Objective: Turn the stretch of the records below, from the line containing "Click the red hang-up call icon" through the end of the records, into a JSON list of strings with one string per line and blank lines omitted. Leave the pictures out of the answer.

Extracted information:
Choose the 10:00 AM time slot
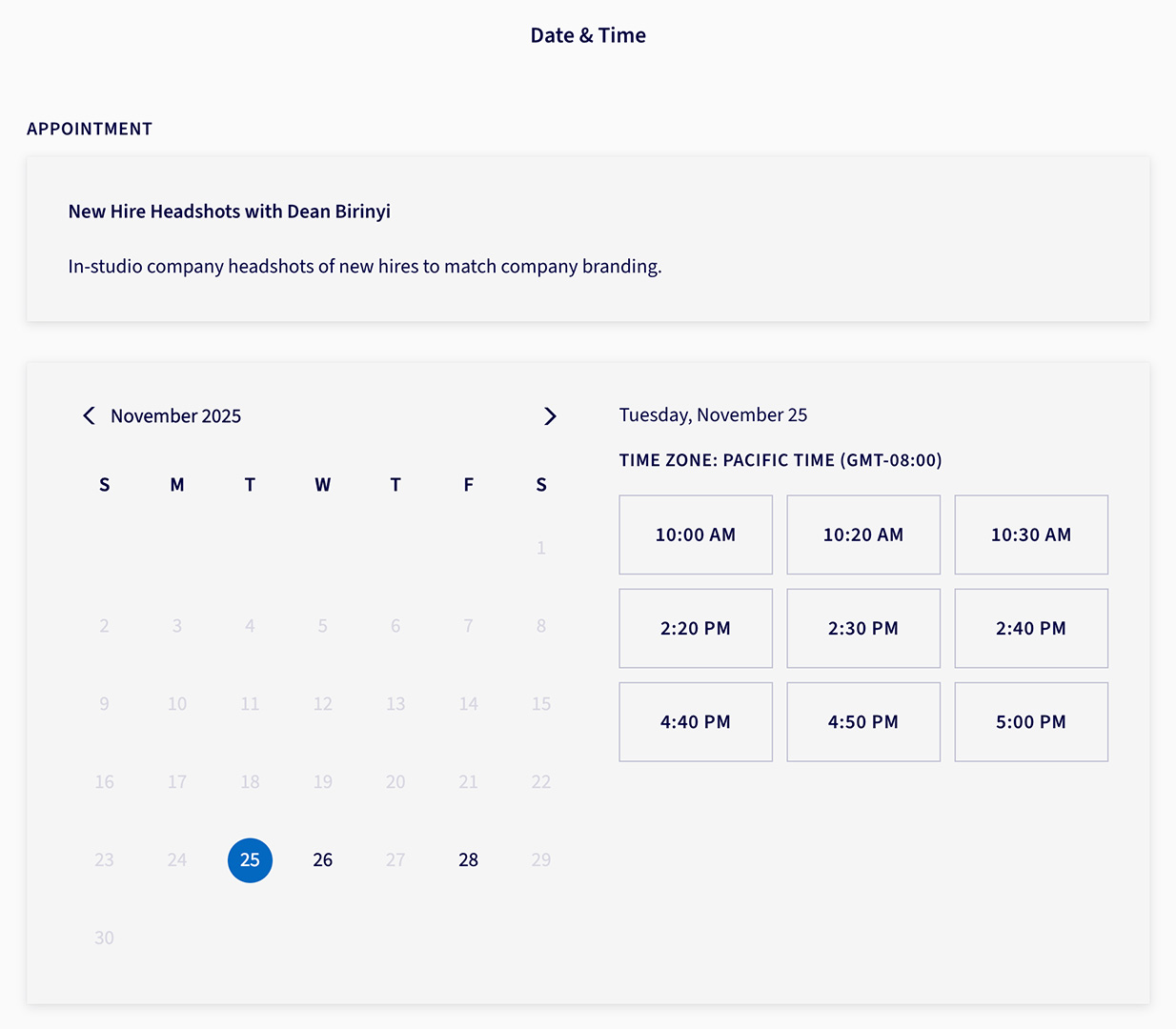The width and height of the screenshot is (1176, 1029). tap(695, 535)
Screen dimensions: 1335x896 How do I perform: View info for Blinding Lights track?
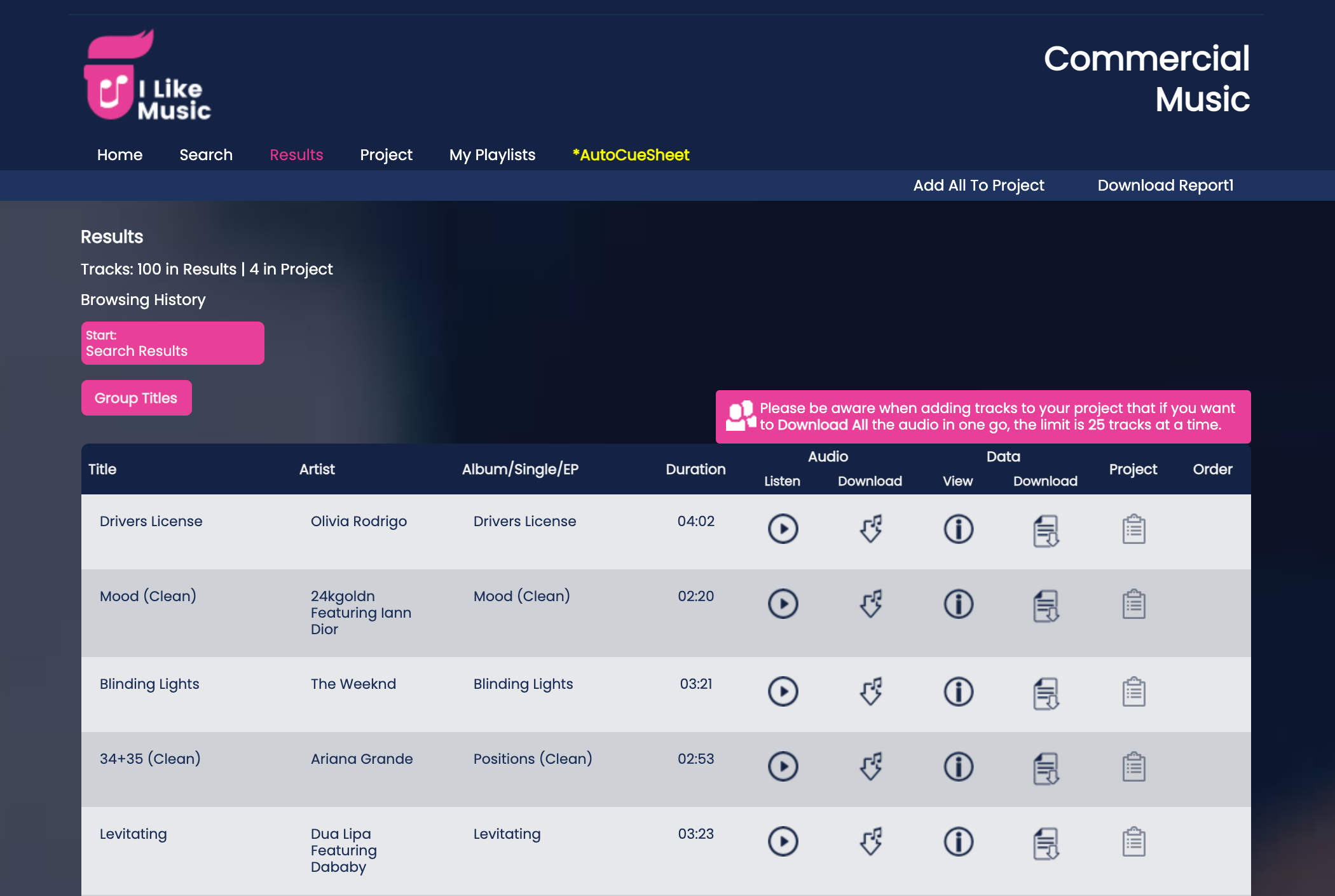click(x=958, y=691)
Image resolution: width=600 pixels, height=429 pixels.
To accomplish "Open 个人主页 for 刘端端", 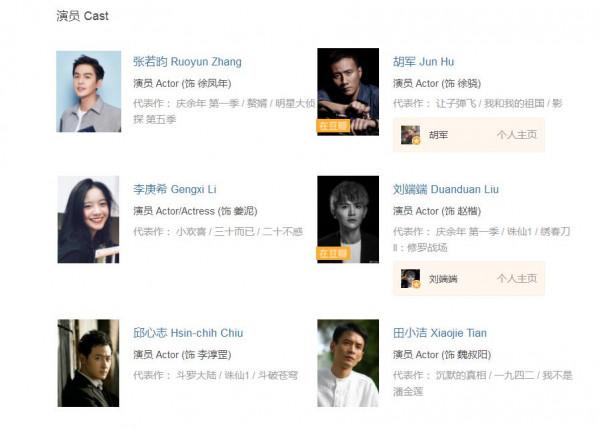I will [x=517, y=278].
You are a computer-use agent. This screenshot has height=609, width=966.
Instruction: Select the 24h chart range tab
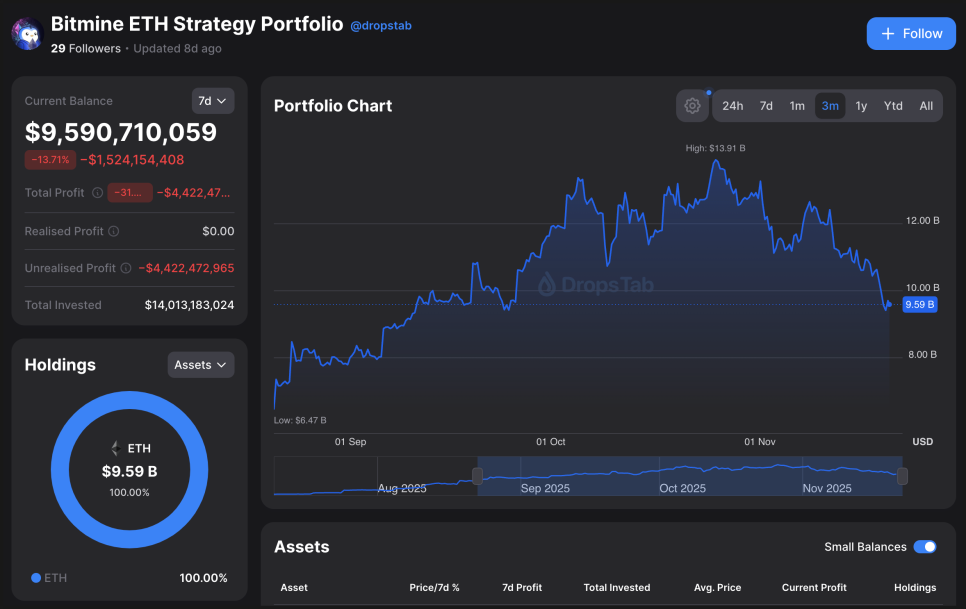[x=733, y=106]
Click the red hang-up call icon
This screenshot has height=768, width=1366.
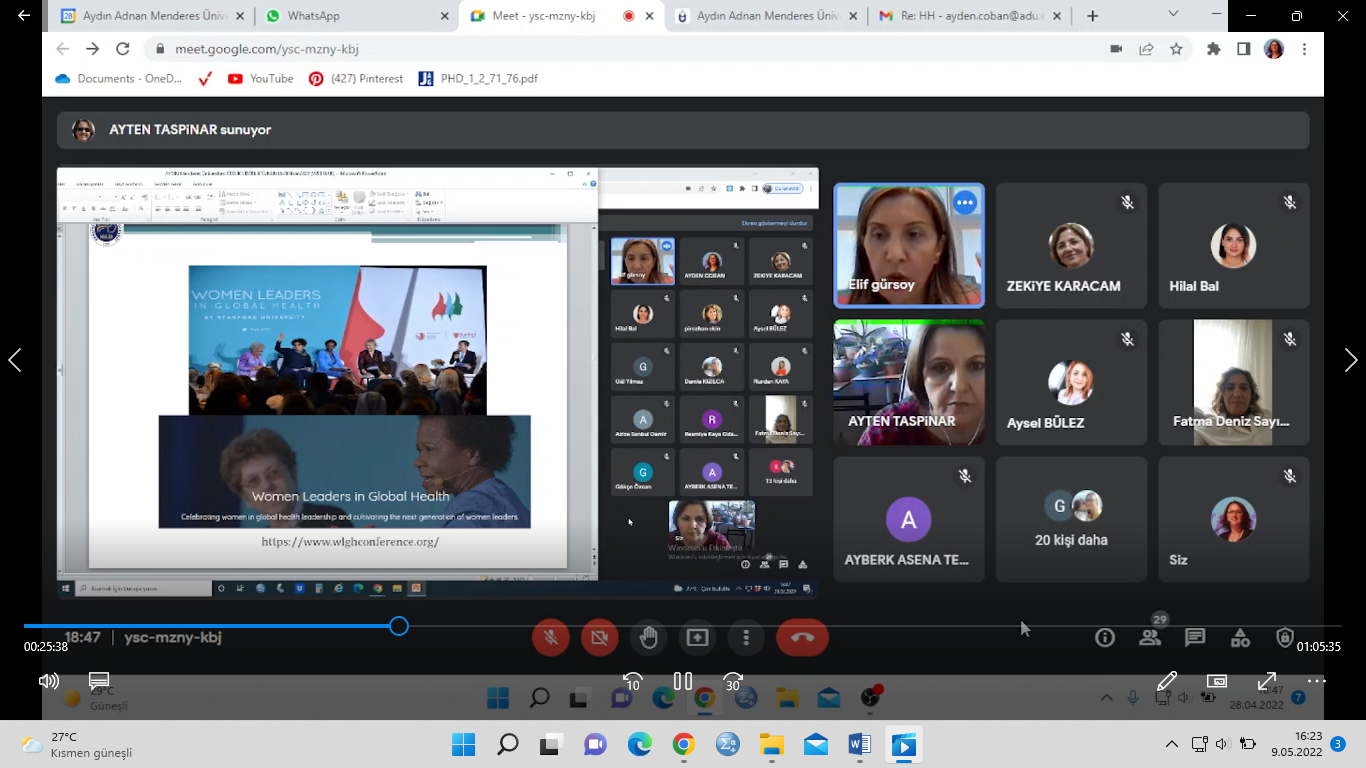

Completed task:
[
  "Click the red hang-up call icon",
  "This screenshot has height=768, width=1366."
]